> _What this task involves_: Reproduce the records below exactly as they appear.

==================================================

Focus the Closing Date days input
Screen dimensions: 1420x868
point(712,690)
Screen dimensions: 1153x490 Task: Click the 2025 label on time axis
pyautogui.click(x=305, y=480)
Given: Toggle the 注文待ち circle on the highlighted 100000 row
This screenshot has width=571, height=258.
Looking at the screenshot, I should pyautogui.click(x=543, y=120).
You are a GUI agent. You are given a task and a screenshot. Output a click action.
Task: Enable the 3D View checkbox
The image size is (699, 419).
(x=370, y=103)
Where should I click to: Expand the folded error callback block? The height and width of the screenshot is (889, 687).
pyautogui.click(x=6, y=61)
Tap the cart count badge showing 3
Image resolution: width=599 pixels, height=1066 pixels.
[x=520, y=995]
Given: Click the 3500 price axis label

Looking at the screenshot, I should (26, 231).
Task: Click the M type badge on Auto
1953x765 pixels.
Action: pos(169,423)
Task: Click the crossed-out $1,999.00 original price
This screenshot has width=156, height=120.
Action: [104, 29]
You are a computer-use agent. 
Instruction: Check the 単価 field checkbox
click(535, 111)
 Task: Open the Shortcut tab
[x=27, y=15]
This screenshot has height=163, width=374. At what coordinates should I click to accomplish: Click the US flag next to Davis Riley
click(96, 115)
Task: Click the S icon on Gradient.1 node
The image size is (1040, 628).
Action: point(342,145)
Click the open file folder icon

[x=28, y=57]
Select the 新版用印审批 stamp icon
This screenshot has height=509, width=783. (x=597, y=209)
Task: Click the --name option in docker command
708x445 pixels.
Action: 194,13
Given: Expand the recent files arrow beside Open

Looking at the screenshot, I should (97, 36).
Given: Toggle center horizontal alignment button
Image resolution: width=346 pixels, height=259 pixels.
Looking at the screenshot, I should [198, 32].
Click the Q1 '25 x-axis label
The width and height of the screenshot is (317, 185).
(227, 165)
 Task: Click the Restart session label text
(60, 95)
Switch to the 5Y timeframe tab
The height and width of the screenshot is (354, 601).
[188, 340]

==================================================

> _Exercise output_:
Focus the Closing Date days input
Screen dimensions: 1420x868
point(712,690)
Screen dimensions: 1153x490 Task: Click the 2025 label on time axis
pyautogui.click(x=305, y=480)
Given: Toggle the 注文待ち circle on the highlighted 100000 row
This screenshot has width=571, height=258.
Looking at the screenshot, I should pyautogui.click(x=543, y=120).
You are a GUI agent. You are given a task and a screenshot. Output a click action.
Task: Enable the 3D View checkbox
The image size is (699, 419).
(x=370, y=103)
Where should I click to: Expand the folded error callback block? The height and width of the screenshot is (889, 687).
pyautogui.click(x=6, y=61)
Tap the cart count badge showing 3
Image resolution: width=599 pixels, height=1066 pixels.
[x=520, y=995]
Given: Click the 3500 price axis label

Looking at the screenshot, I should (26, 231).
Task: Click the M type badge on Auto
1953x765 pixels.
Action: pos(169,423)
Task: Click the crossed-out $1,999.00 original price
This screenshot has width=156, height=120.
Action: [104, 29]
You are a computer-use agent. 
Instruction: Check the 単価 field checkbox
click(535, 111)
 Task: Open the Shortcut tab
[x=27, y=15]
This screenshot has height=163, width=374. At what coordinates should I click to accomplish: Click the US flag next to Davis Riley
click(96, 115)
Task: Click the S icon on Gradient.1 node
The image size is (1040, 628).
Action: point(342,145)
Click the open file folder icon

[x=28, y=57]
Select the 新版用印审批 stamp icon
This screenshot has height=509, width=783. (x=597, y=209)
Task: Click the --name option in docker command
708x445 pixels.
Action: 194,13
Given: Expand the recent files arrow beside Open

Looking at the screenshot, I should (97, 36).
Given: Toggle center horizontal alignment button
Image resolution: width=346 pixels, height=259 pixels.
Looking at the screenshot, I should [198, 32].
Click the Q1 '25 x-axis label
The width and height of the screenshot is (317, 185).
(227, 165)
 Task: Click the Restart session label text
(60, 95)
Switch to the 5Y timeframe tab
The height and width of the screenshot is (354, 601).
[188, 340]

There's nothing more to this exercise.